Social visits to care homes in Essex should stop in most circumstances to limit the spread of Covid-19, health leaders have recommended.

Dr Mike Gogarty, Essex County Council’s director of wellbeing, public health and communities, gave the advice in a letter sent to care homes across the county.

He admitted the restriction “will cause distress” but said the risk of continuing with visits is “too great”.

He wrote: “I regret that I must recommend all care home social visiting stops throughout the Essex County Council area for all but very exceptional circumstances, such as the end of life.

“The high prevalence of Covid-19 in the community, the growing number of outbreaks in care homes and the difficulty in controlling these outbreaks has led me to this decision.”

He said that visits may resume, with Covid-19 secure measures in place, when more than 80 per cent of care home residents have received “at least one dose of a Covid-19 vaccine at least two weeks before visiting recommences”.
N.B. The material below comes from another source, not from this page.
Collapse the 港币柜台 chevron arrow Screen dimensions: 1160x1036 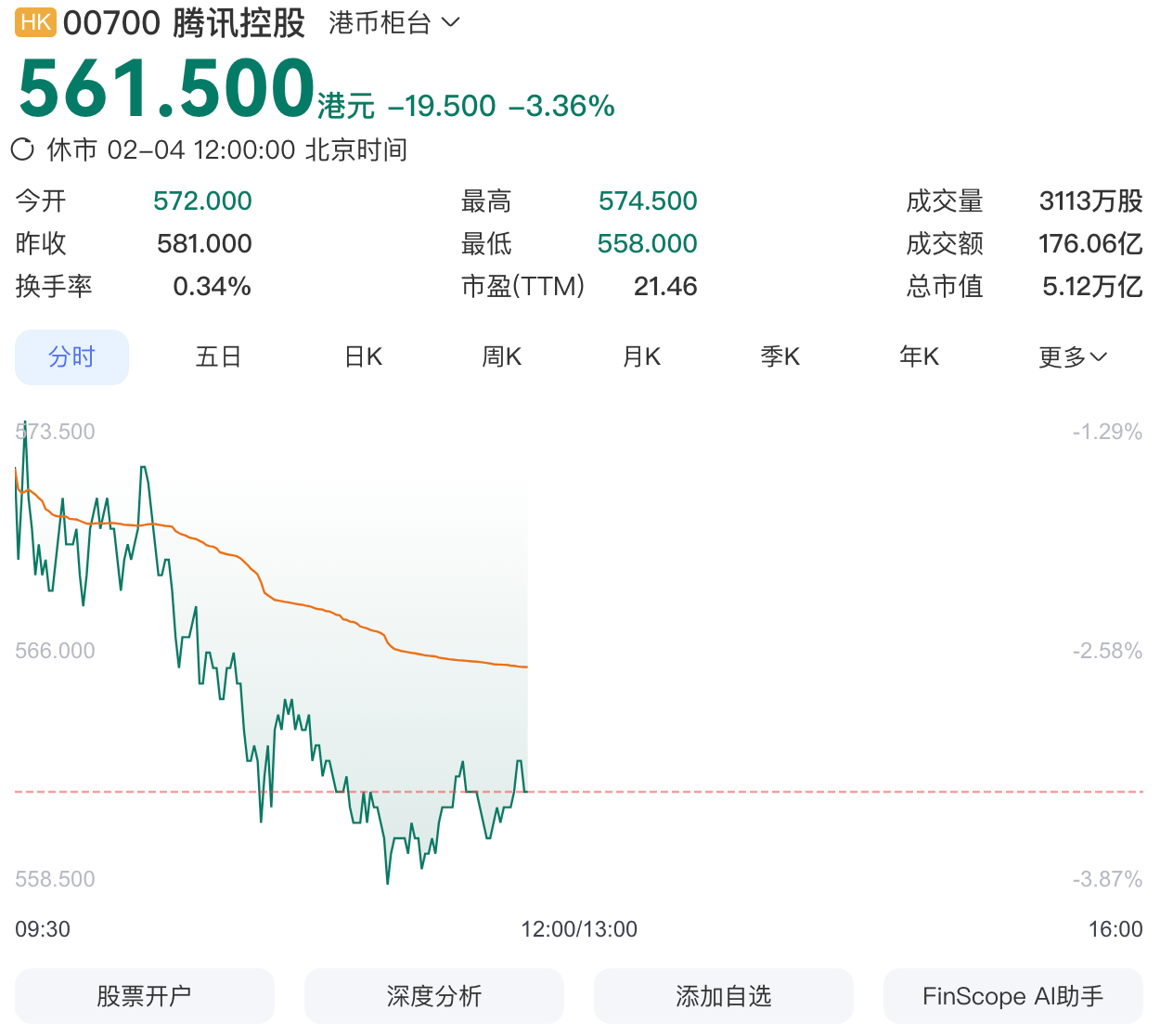click(451, 22)
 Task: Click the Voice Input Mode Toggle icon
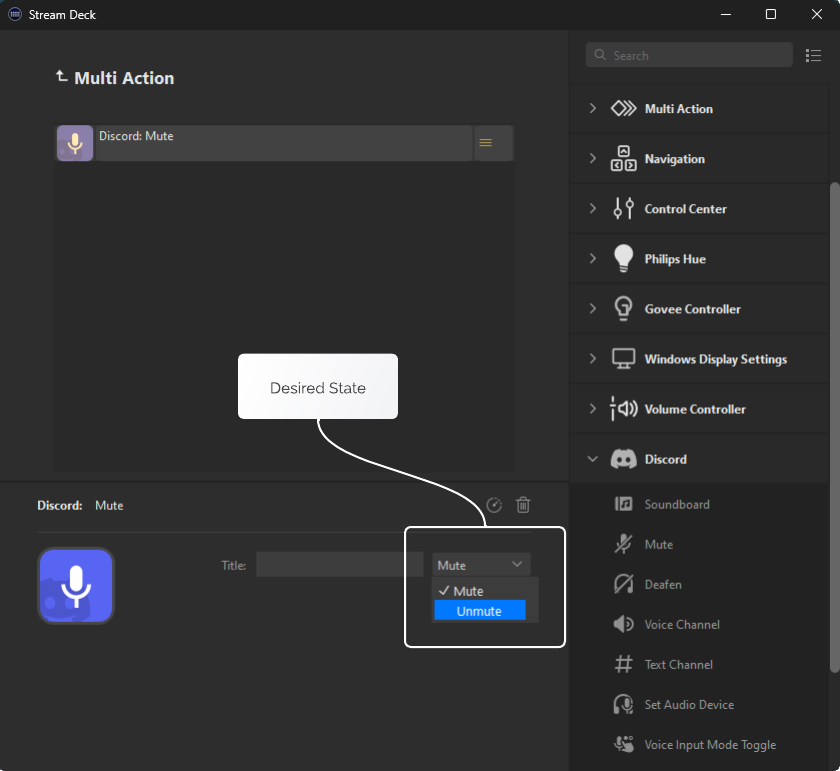[624, 744]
Alternatively, they may resume when he writes to care homes to inform them that visits can resume.

“The only type of social visiting that could continue is window visits where the visitor is outside on one side of closed window and the resident is on the other side,” Dr Gogarty said.

“There should be no indoor visits.

“This restriction in visiting will cause distress.

“I have wanted to avoid it but now this current situation leads me to believe that the risk is too great.

“The tremendous work care homes have done to keep their residents safe and support their relatives is much appreciated.

“This restriction on visiting applies to social visiting only.

“It naturally does not apply to visits from professionals for essential care of residents.

“With the vaccination programme under way I hope and expect that these restrictions will not be in place for long.

“In the meantime, I must ask you for your forbearance.”

A spokesperson for Essex County Council said: “This is sensible, preventative action which, although hard for the relatives of those in care homes, will help prevent the spread of the virus to residents and the staff caring for them.

“We are seeing more infections in care homes and, as with other parts of the health system, higher rates of staff sickness.

“It is therefore sensible to protect both residents and critical workers employees to do all we can to limit community-based infections from occurring while the rollout of the vaccination programme gathers pace.”